--- START OF Text extract ---

One of Santa Fe’s “invisible” historic homes is profiled in a new book by architectural historian Chris Wilson and Oliver Horn, son of the house’s owners, Susan and Karl L. Horn. The Roque Lobato House, Santa Fe, New Mexico (Schenck Southwest Publishing) explores an 18th-century residence that is located across the street from the Scottish Rite Center, hidden by trees, walls, and outbuildings. The wonderful core building, which dates to 1785, is extant, as are additions made in the early 20th century by Museum of New Mexico archaeologist Sylvanus G. Morley.

But later changes — including the addition of a hallway created by walling off the rear half of the front (south-facing) portál — resulted in the city jerking the house’s historic status in the 1970s. Nevertheless, it is a beauty, filled with history. In fact, Wilson titles his chapter in the book “The Most Historic House in Santa Fe.” He told Pasatiempo that he posed that “for consideration, knowing there are other contenders.”

The book’s first chapter, by Oliver Horn, now in a doctorate program in diplomatic history at Georgetown University, examines the people who have owned this house and their links to significant events in the history of Santa Fe and New Mexico. He writes that Roque Lobato was a soldier and armorer to the Royal Spanish Garrison of Santa Fe, and was rewarded with a land grant for his life service to the Spanish Crown on which he built the house that bears his name. In the late 18th and early 19th centuries, the house was immediately adjacent to the main road into the city from the north and “stood firmly within the military complex” that guarded that approach. It was within 200 feet of the Spanish presidio fortifications to the southwest and was much closer to the small fort known as La Garita and to the Spanish garrison’s gunpowder storehouse, both to the north.

In the early 19th century, the house was purchased by Gaspar Ortiz y Alarid. At different periods of his life, Don Gaspar was an aide to Gov. Manuel Armijo, served as a county probate judge, and manipulated Spanish land grants as an associate of the corrupt Santa Fe Ring. Other early owners of the house were José de Jesús Rivera, who was the son of Lobato’s neighbor José Pacheco; Magdalena Lucero de Ortiz, widow of Don Gaspar; and Santa Fe attorney and poet Alois B. Renehan. Morley bought the house in 1910 and did an extensive renovation. He is known for his central role in staging the 1912 New-Old Santa Fe exhibition at the Palace of the Governors, and in developing Santa Fe Style — an architectural description synthesized from a survey of existing old houses in the town — as, basically, a city brand.

The earliest documentation on the Roque Lobato House is from the 1850s. At that point, it was a U-shaped building around a 16-foot-deep front portál, and most of the five or six rooms had doors onto the portál. By 1886, a rear courtyard had been added. After 1910, Morley added a north wing that enclosed the courtyard at the east and a pergola along its west side, then built portáles at the rear, incorporating an ancient, wonderfully carved beam and corbels.

--- END OF Text extract ---

▸ Objectives:
**a)** Translate this sentence from the Roque Lobato House article into Spanish: "The earliest documentation on the Roque Lobato House is from the 1850s."
**b)** In the Roque Lobato House article, retype the passage that begins at the words "One of Santa" and stops after "Sylvanus G. Morley.".

--- START OF Provided information ---

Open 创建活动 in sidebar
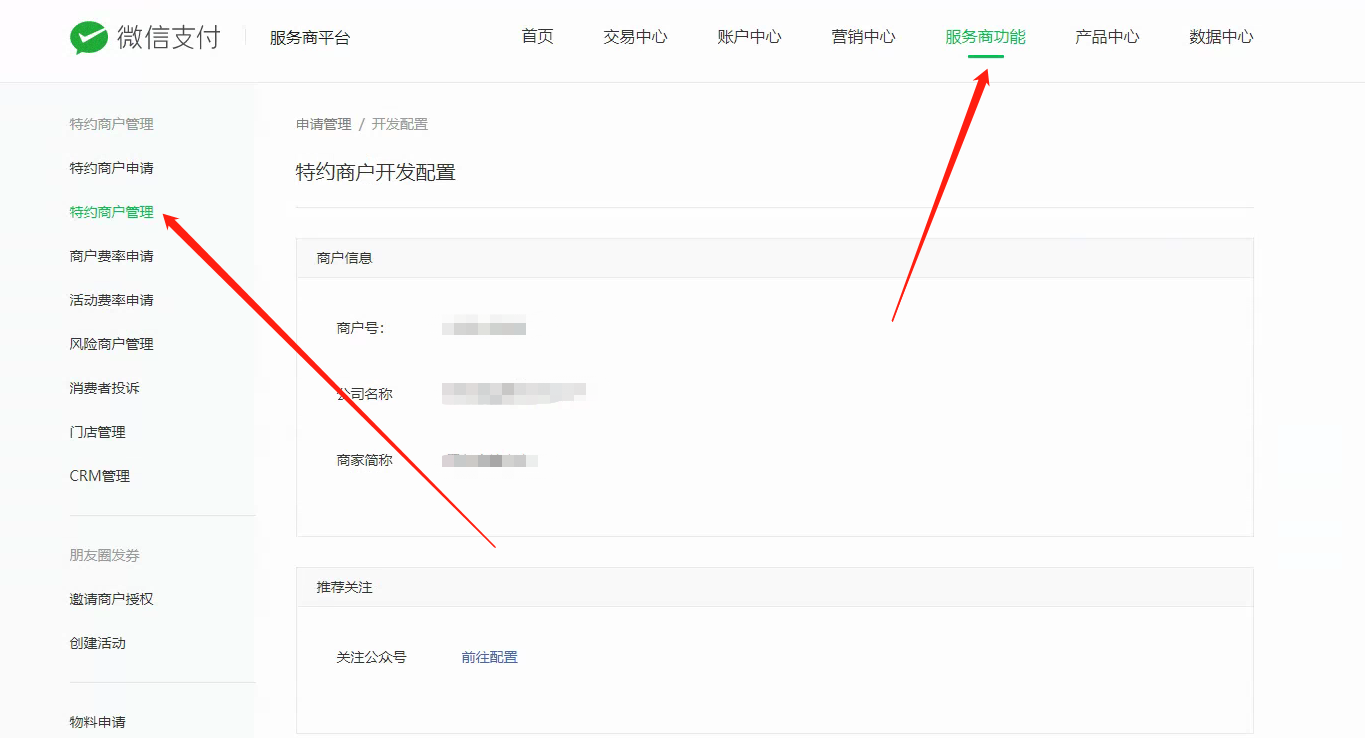The width and height of the screenshot is (1365, 738). point(97,643)
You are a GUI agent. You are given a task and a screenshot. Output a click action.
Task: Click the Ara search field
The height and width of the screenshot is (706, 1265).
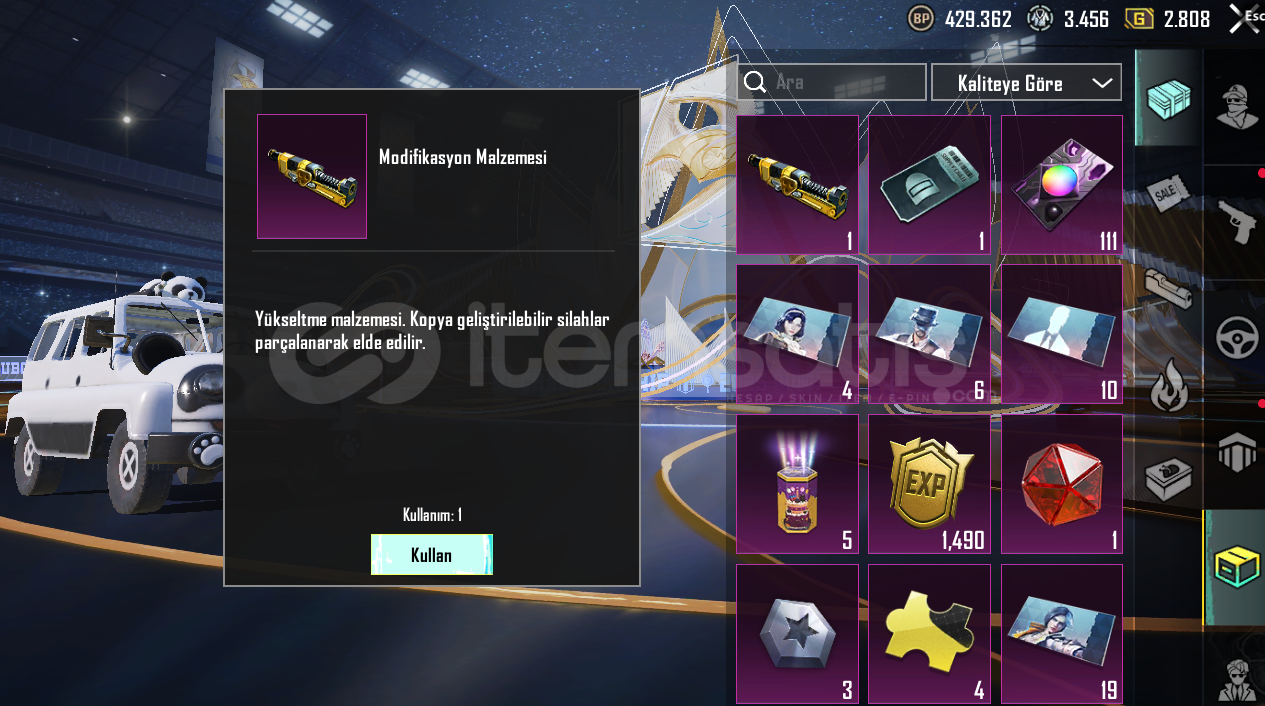831,83
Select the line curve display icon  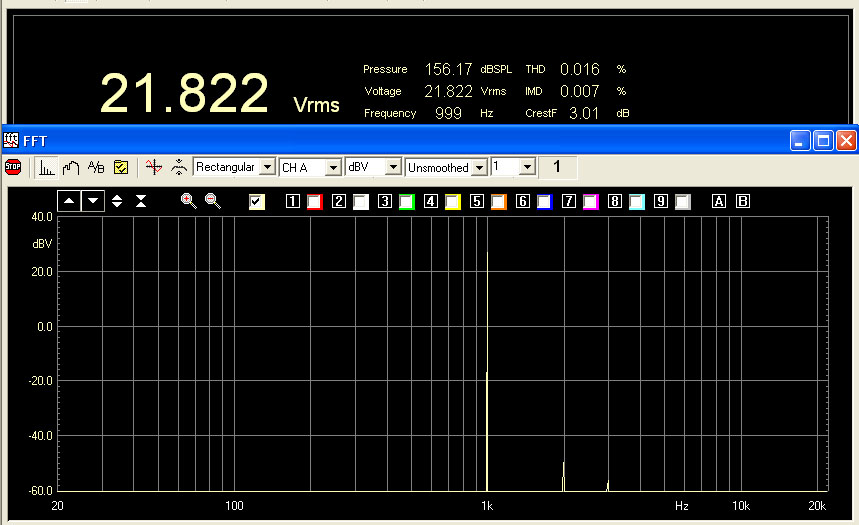point(71,167)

--- END OF Provided information ---

▸ Written answers:
**a)** La documentación más antigua sobre la Casa Roque Lobato data de la década de 1850.

**b)**
One of Santa Fe’s “invisible” historic homes is profiled in a new book by architectural historian Chris Wilson and Oliver Horn, son of the house’s owners, Susan and Karl L. Horn. The Roque Lobato House, Santa Fe, New Mexico (Schenck Southwest Publishing) explores an 18th-century residence that is located across the street from the Scottish Rite Center, hidden by trees, walls, and outbuildings. The wonderful core building, which dates to 1785, is extant, as are additions made in the early 20th century by Museum of New Mexico archaeologist Sylvanus G. Morley.